Initially started as a project at EPFL, Switzerland, AIcrowd is a community of ~60,000 AI researchers all over the world, who come together to solve real world problems to win cash prizes, travel grants, co-authorships in research papers. At AIcrowd, we use competitions and benchmarks to build meaningful research communities which can come together while they collaborate and compete to push the state of art in Artificial Intelligence Research. The long term vision is to evolve into a giant distributed research lab, which celebrates community led research, for the community by the community.
Sharada Mohanty is the CEO and Founder of AIcrowd, a platform for crowdsourcing Artificial Intelligence for real world problems. His research focuses on using Artificial Intelligence for diagnosing plant diseases, teaching simulated skeletons how to walk, scheduling trains in simulated railway networks, and on AI agents which can perform complex tasks in Minecraft.
He is extremely passionate about benchmarks and building communities. He has led the design and execution of many large-scale machine learning competitions and benchmarks, such as NeurIPS 2017: Learning to Run Challenge, NeurIPS 2018: AI for Prosthetics Challenge, NeurIPS 2018: Adversarial Vision Challenge, NeurIPS 2019: MineRL Competition, NeurIPS 2019: Disentanglement Challenge, NeurIPS 2020: Flatland Competition, NeurIPS 2020: Procgen Competition, NeurIPS 2021 NetHack Challenge, to name a few.
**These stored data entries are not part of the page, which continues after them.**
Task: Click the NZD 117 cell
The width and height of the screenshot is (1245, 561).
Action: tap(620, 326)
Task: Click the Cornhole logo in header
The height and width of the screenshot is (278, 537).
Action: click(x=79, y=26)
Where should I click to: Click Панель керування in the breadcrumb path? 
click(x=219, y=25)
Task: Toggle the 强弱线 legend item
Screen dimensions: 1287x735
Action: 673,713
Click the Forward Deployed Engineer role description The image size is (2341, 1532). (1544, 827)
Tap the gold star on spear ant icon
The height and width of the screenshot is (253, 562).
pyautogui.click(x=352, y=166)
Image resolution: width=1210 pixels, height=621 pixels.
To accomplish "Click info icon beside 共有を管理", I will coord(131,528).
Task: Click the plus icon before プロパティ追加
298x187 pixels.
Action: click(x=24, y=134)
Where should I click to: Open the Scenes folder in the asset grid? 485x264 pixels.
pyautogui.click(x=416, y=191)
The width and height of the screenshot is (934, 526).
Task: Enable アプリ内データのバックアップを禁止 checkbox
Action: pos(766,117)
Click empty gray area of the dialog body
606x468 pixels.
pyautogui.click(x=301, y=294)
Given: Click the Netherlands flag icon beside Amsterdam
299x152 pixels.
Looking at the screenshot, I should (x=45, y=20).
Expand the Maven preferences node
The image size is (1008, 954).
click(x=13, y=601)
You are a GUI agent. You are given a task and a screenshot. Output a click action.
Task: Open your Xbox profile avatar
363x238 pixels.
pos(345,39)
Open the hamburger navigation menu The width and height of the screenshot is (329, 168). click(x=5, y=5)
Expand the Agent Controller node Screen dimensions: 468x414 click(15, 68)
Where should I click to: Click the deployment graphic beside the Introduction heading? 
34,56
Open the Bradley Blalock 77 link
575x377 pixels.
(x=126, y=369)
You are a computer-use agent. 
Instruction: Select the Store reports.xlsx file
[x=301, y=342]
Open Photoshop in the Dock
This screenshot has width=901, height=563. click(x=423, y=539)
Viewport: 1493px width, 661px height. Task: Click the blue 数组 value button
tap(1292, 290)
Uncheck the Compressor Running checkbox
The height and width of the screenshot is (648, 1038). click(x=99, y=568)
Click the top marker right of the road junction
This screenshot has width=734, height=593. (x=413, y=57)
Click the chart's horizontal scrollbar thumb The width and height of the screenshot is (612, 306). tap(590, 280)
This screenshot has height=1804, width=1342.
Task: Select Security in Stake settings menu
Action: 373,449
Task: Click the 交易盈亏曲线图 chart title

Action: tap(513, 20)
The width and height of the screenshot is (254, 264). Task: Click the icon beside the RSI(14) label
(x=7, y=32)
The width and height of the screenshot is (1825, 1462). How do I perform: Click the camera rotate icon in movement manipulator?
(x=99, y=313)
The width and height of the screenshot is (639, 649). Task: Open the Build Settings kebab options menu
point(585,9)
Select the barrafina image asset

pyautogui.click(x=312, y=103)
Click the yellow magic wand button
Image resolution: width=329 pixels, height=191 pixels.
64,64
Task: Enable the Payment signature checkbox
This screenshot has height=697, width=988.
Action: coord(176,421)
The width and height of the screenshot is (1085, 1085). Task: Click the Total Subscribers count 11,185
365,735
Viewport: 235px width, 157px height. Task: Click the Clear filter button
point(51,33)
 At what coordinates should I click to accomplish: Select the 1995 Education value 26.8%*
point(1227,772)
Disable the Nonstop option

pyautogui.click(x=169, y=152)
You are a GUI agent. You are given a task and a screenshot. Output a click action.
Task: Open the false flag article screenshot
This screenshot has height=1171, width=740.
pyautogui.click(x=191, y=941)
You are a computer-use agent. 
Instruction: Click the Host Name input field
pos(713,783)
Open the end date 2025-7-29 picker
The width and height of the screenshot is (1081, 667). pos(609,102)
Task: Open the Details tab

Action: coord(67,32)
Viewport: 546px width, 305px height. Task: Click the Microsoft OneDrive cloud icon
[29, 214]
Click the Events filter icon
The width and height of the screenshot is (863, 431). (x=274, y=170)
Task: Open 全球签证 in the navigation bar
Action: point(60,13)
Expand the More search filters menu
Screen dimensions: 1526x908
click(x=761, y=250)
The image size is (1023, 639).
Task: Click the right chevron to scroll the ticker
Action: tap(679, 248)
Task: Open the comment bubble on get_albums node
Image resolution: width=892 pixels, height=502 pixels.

During his Ph.D. at EPFL, he worked on numerous problems at the intersection of AI and health, with a strong interest in reinforcement learning. In his previous roles, he has worked at the Theoretical Physics department at CERN on crowdsourcing compute for PYTHIA powered Monte-Carlo simulations; he has had a brief stint at UNOSAT building GeoTag-X, a platform for crowdsourcing analysis of media coming out of disasters to assist in disaster relief efforts. In his current role, he focuses on building better engineering tools for AI researchers and making research in AI accessible to a larger community of engineers.